> List of tasks:
• a. From the excerpt on positioning experiments below, copy word for word the passage from "To evaluate the" up to and including "its relative performance.".
• b. Answer these questions using the excerpt on positioning experiments below:
(i) In Table 2, what accuracy did ResNet reach with 10 categories?
(ii) What data does the baseline localization approach rely on?
(iii) Which two factors were varied in the additional fine-grained experiments?

START Excerpt to read

To more comprehensively evaluate the performance of the proposed algorithm, we conducted experimental comparisons with ResNet and MobileViT networks. As shown in

Table 2. Accuracy of rough classification under different algorithms.

Model	Categories
	2	6	10
ResNet	91.88%	79.74%	65.21%
MobileNet	95.60%	89.86%	72.83%
MobileVit	99.34%	96.48%	88.23%

, the classification accuracy of the MobileViT network was 96.48%, which was significantly higher than that of the ResNet network. These results demonstrate the superior performance and higher classification accuracy of the MobileViT network in coarse-grained localization tasks.

5.3. Comparison of Fine-Grained Positioning Experiments

To evaluate the performance of the proposed algorithm in fine-grained scenarios, we conducted a series of comparative experiments under various conditions. Initially, we compared our method against a baseline localization approach that relies solely on Wi-Fi data, aiming to establish a benchmark for comparison. Subsequently, we performed additional experiments using varying sample sizes and different antenna configurations to assess the impact of these factors on the algorithm’s performance. Furthermore, we benchmarked our algorithm against other popular existing methods to provide a broader perspective on its relative performance.

END Excerpt to read
START Information supplied

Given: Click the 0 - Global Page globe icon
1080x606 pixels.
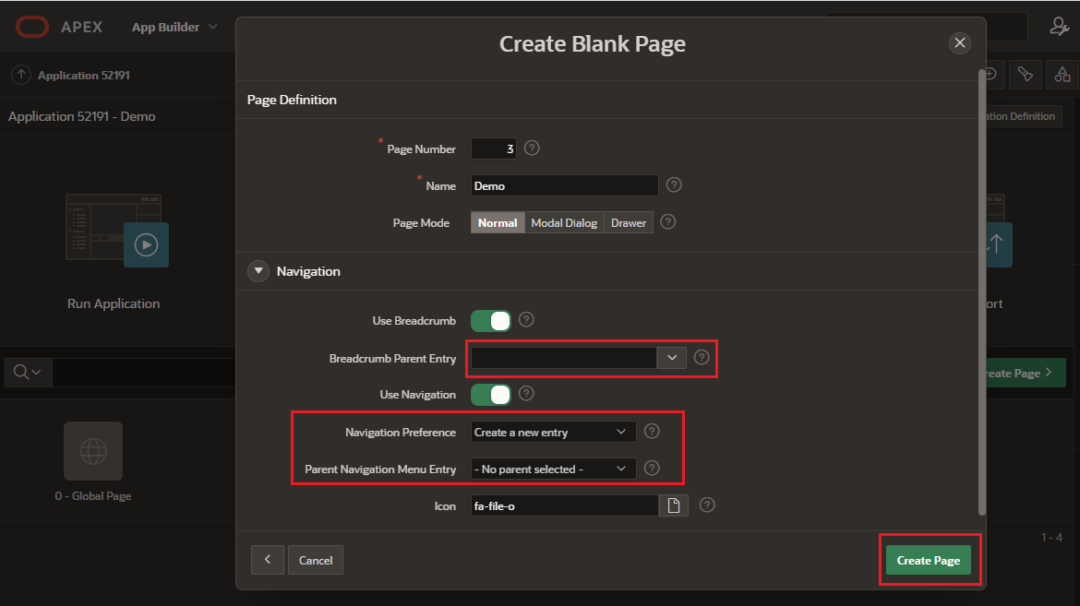Looking at the screenshot, I should pos(93,450).
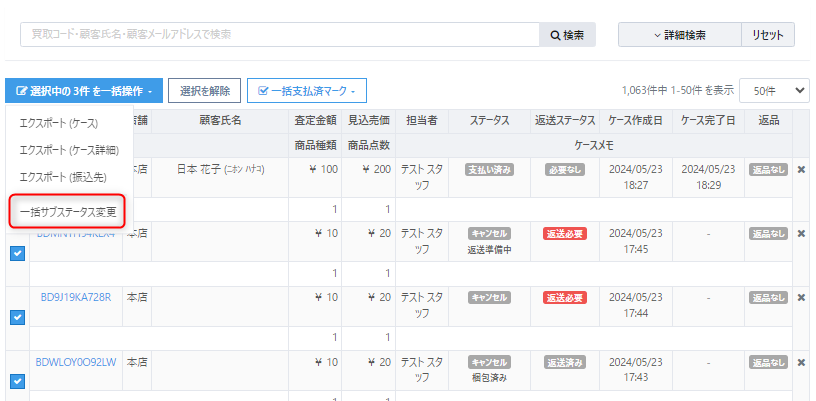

END Information supplied

> Final answers:
• a.
To evaluate the performance of the proposed algorithm in fine-grained scenarios, we conducted a series of comparative experiments under various conditions. Initially, we compared our method against a baseline localization approach that relies solely on Wi-Fi data, aiming to establish a benchmark for comparison. Subsequently, we performed additional experiments using varying sample sizes and different antenna configurations to assess the impact of these factors on the algorithm’s performance. Furthermore, we benchmarked our algorithm against other popular existing methods to provide a broader perspective on its relative performance.

• b.
(i) 65.21%
(ii) It relies solely on Wi-Fi data.
(iii) Sample sizes and antenna configurations.